What fixed it for me was a second RMA of both my CPU (3900X) and my Mobo (Crosshair VIII wifi), something I would not wish on anyone. But I see you already RMA'd almost your entire system, unless you can do a full RAM test and make sure that's not the issue (though I seriously doubt that would be the culprit; my set of Neos passed all tests and I still got the kernel panic).
Though I see your mobo is still the original - so I suspect it might be the mobo. Have you used a different CPU with the same mobo before?
What helped for me was contacting Seasonic (after RMA-ing my SSR-1000TR PSU, after having swapped from a Corsair HX850) and EKWB (since I'm using an EK-AIO Elite 360 for cooling), since my temps & voltages were really high just idling. I sent them screenshots with readings from HWinfo and they actually got technicians to get back to me, noticing abnormal spikes in voltages beyond the expected ranges together with high temps (60C on 1-2% usage). The people at EKWB were really helpful, but I'm not sure what cooling you're using.
It might be worth a shot to send some data to the manufacturers/technical dept, especially if there's a history of previous RMAs.
So after another RMA of my CPU and Mobo it's now running stable at normal voltages and temps - the things is, I cannot tell if the mobo or CPU was at fault, since this was my first AMD system and I could not diagnose with other parts.
sorry for reviving this topic. I hope you already solved your problem!
I have the same error symptom, I already did the cpu rma, but the problem continues
the problem appears when i run some memory benchmark test
the stress tests go on for hours and hours and the error does not appear
can you guide me somehow?
Sorry for bad english..
if your running ram @3600 try 3200 ... depending on bios had problems like that ... you won't feel the difference anyway .. if you know it's a ram setting problem you can always tweak later then ...
try beginning with 3200 and stay like that until you're sure it's ok or not
if you don't know timings for 3200 use dram ryzen calculator
first 6 numbers (like 14 14 14 14 28 42 but less aggressive something beginning with 16) , then tfaw , and trfc and trfc2 , that should do it, the rest on auto
i have 2x4400 stick that runs @4400 (but only for let's say 1 day then computer begins to act weird
and another 2x4400 stick that don't hold 4400 on my cpu (ram controller depending on cpu ?)
4x4400 is not possible so i first configured them at 4x3600 , until one day i got the same problems as you after some bios updates (guessing)

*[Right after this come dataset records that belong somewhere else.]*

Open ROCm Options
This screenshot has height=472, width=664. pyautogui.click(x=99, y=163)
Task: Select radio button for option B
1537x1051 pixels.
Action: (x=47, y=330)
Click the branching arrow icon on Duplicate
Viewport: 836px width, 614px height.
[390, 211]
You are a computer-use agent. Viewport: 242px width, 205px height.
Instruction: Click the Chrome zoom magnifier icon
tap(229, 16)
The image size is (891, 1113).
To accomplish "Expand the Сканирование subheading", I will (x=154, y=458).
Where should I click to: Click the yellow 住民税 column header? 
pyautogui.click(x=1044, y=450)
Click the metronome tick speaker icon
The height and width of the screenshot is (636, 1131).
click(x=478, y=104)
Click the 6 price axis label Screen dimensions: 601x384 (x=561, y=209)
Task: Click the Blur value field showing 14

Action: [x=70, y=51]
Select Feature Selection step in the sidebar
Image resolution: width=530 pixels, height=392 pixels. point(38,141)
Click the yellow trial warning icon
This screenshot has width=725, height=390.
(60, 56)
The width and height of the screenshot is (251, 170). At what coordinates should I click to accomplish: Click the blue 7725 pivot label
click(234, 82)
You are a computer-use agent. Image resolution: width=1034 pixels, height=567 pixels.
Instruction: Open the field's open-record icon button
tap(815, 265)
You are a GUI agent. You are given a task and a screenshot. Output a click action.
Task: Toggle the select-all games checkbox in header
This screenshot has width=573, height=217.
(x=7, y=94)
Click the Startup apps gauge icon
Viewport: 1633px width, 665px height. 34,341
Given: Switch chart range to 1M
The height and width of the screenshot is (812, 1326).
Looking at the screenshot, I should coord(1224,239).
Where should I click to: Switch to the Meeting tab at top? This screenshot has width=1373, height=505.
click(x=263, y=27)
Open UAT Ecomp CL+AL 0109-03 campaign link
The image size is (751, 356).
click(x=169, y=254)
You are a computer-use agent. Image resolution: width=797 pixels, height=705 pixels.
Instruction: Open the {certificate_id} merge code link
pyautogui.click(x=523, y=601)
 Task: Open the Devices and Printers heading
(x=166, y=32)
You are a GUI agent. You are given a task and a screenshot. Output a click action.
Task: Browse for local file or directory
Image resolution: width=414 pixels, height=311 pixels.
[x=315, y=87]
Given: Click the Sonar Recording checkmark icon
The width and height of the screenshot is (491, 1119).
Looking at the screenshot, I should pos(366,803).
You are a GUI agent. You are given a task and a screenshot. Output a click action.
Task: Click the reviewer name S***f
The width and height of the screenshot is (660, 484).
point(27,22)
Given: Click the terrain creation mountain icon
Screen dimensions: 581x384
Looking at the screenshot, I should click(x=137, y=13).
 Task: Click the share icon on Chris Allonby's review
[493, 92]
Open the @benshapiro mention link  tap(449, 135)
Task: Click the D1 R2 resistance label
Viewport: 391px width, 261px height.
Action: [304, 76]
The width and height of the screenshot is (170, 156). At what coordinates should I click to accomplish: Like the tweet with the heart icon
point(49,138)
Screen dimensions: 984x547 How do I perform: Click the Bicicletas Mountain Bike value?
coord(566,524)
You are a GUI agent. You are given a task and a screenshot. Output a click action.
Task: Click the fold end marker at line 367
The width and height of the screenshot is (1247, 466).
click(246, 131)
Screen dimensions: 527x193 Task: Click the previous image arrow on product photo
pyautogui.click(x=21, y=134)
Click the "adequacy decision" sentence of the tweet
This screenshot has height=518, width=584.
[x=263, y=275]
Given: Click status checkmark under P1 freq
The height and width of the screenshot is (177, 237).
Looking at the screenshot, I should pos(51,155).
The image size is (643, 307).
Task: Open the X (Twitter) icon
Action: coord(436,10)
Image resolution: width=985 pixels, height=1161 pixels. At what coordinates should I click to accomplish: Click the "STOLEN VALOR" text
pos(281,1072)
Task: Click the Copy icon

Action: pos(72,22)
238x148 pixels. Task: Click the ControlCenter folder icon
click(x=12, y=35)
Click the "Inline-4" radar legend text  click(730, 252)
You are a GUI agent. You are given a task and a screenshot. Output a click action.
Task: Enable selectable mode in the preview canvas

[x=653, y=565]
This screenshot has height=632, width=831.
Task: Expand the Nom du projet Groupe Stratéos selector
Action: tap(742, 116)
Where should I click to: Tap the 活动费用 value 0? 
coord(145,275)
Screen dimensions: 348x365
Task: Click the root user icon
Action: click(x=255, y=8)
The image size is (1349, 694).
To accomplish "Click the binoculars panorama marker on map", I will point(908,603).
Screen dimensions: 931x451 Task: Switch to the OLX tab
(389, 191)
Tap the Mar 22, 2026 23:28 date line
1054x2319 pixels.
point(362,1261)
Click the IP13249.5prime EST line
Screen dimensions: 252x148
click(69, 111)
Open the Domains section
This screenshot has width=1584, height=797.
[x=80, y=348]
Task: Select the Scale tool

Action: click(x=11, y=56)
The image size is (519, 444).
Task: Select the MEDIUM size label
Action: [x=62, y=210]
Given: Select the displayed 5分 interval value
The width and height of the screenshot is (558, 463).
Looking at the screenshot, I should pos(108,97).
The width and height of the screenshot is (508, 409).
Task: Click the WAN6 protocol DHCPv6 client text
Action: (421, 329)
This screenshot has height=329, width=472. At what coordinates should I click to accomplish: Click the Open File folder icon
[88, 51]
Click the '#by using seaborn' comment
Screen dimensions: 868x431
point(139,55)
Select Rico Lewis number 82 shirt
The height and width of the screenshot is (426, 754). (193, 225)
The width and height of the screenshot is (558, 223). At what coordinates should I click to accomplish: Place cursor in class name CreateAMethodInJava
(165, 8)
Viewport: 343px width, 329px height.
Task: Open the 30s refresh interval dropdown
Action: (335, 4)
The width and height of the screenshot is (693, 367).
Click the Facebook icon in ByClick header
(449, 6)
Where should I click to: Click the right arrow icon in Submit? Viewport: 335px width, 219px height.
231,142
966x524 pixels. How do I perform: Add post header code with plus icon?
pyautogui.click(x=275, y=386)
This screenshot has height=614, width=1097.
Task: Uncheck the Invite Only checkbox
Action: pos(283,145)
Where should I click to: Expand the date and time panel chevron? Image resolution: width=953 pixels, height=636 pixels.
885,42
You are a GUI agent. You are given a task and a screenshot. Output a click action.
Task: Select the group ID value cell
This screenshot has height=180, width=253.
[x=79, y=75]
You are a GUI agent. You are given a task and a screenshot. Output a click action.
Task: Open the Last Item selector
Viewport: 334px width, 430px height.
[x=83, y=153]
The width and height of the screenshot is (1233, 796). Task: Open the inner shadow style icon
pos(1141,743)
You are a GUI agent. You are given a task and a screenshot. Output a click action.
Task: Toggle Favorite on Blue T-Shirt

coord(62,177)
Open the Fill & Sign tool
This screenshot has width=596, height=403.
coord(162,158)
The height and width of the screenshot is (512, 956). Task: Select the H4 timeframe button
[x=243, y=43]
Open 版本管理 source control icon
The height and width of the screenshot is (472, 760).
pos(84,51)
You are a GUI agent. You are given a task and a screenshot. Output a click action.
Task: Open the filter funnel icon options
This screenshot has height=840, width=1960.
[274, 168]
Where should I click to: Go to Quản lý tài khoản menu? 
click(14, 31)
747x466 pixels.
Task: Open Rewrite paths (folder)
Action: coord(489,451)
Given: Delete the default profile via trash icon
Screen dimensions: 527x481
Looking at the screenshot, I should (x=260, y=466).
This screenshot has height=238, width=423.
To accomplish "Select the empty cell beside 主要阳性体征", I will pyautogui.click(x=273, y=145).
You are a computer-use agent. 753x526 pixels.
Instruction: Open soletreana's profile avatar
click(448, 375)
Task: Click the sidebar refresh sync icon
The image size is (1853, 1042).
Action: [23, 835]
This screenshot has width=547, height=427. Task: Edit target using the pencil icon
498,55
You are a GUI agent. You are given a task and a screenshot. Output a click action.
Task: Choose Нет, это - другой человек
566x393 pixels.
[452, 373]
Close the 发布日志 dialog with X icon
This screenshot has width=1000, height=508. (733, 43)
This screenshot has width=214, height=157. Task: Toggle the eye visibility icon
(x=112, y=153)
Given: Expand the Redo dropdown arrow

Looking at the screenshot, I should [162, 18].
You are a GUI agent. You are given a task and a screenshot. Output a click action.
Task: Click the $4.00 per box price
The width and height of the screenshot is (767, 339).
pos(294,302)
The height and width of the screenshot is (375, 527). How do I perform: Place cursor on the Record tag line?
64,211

i searched a lot and finally came to conclusion that the only REAL stable frequency is 3200 24/24h without tweaking voltages
and did not tried higher as benchmarks didn't show me any differences , even sometime better with lower frequencies but higher timings ... so now i run my 4x4400 at 3200 CL 14 without any tweaking because i prefer when my pc is perfectly stable and smooth instead of try to gain nothing with ram, and next time i buy ram , i won't give more than 100 euro for 16gb anymore lol
A late reply, but: I'm running G.Skill Trident Z Neo DDR4-3600MHz (4 x 8GB); I usually just set it to the preset on the motherboard, at 3600 with the timings pre-set in the profile. However, even when disabling the OC profile and setting everything to default 2133, the system still shuts down and reboots randomly.
I had a set of Corsair Vengeance LPX before this, and those were unstable, also at non-OC; but at least I could diagnose the issue fairly easy by event codes in the logger; it was quite obvious the RAM was the issue. All I have now to go on is event-ID 41, without minidump files, no diagnostic info whatsoever.
Anyhow, both Asus and AMD requested I sent back the board and CPU; I just received a replacement motherboard, still waiting on the CPU.
But I'll keep your comments in mind if the same issue were to crop up again (fingers crossed it does not!). I've never worked with dram ryzen calculator though, so it might be a bit of a learning curve for me.